I have been demoing Bitwarden in thinking about switching from Passportal (for a plethora of reasons). The only wall I am running into is a good path for how to structure the passwords for my clients. The suggested method by Bitwarden is to create a new Organization vault for each one. The problem here is that, while you can waive your existing employees licensing fees for each client organization via request to support, they will only waive up to 3 of your internal users.
To use separate organization vaults, first you would have to send an invite to each of your employees who need access individually each time you added a new client vault. Second, you would be limited to only three employees per client instead of everyone that needs the access for day to day support.
If you go with collections to manage each client as opposed to Bitwarden’s (and the intuitive) route of separate org vaults, you run into a new problem: what if my user now wants to purchase bitwarden licenses and get access to their passwords that you manage for them? You cannot do inter-organization sharing so you would have to add them as a seat in YOUR organization which seems wrong, leads to mixture of clients and employees in same org audit logs, but does get you the ability to use group-based access management for your team so you don’t have to keep inviting users.

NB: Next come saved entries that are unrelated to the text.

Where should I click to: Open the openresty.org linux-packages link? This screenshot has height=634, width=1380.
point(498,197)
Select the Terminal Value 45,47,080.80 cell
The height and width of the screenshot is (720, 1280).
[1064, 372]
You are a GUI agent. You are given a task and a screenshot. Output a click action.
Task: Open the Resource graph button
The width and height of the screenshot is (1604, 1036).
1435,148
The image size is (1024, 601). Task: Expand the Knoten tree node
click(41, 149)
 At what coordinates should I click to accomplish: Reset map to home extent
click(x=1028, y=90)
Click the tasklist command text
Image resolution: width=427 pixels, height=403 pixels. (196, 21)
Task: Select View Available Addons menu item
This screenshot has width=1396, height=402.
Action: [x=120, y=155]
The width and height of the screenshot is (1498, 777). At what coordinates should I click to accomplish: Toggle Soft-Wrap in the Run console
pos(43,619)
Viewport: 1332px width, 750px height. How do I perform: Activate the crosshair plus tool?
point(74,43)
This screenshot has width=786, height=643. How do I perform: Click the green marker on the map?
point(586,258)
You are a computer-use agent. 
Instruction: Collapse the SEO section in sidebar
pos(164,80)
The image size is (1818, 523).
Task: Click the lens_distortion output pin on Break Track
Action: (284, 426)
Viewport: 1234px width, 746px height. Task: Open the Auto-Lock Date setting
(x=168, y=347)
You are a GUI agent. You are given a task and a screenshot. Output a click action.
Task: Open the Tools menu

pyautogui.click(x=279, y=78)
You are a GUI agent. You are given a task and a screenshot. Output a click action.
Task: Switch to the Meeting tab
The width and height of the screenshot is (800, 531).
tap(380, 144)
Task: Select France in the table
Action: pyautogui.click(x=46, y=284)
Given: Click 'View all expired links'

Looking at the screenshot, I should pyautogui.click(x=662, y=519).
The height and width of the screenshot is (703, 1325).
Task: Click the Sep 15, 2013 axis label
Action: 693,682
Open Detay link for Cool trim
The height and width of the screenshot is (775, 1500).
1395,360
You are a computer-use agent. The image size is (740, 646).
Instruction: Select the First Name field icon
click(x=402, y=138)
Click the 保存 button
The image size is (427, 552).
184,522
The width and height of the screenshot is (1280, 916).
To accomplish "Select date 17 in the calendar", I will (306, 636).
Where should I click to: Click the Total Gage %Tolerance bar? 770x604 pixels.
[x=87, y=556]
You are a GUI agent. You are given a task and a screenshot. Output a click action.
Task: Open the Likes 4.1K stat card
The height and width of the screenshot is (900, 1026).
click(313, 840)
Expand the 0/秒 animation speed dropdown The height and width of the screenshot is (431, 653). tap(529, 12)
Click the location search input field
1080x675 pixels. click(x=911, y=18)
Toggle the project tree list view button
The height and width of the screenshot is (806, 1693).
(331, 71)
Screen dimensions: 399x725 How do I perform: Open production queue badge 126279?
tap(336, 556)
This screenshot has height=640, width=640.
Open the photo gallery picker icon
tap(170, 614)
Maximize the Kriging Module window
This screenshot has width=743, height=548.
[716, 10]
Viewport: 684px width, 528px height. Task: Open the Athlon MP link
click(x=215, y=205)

I am curious how others are handling this situation. I really like Bitwarden more than Passportal but it seems like they never really considered how some MSPs work before blogging about how they are a great fit for all MSPs. I suppose, in their defense, there are MSPs who assign certain employees to certain clients, and orgs may work really well for them as you wouldn’t need more than 3 user seats per client org.
Anyone have any experience they can share on a path forward here?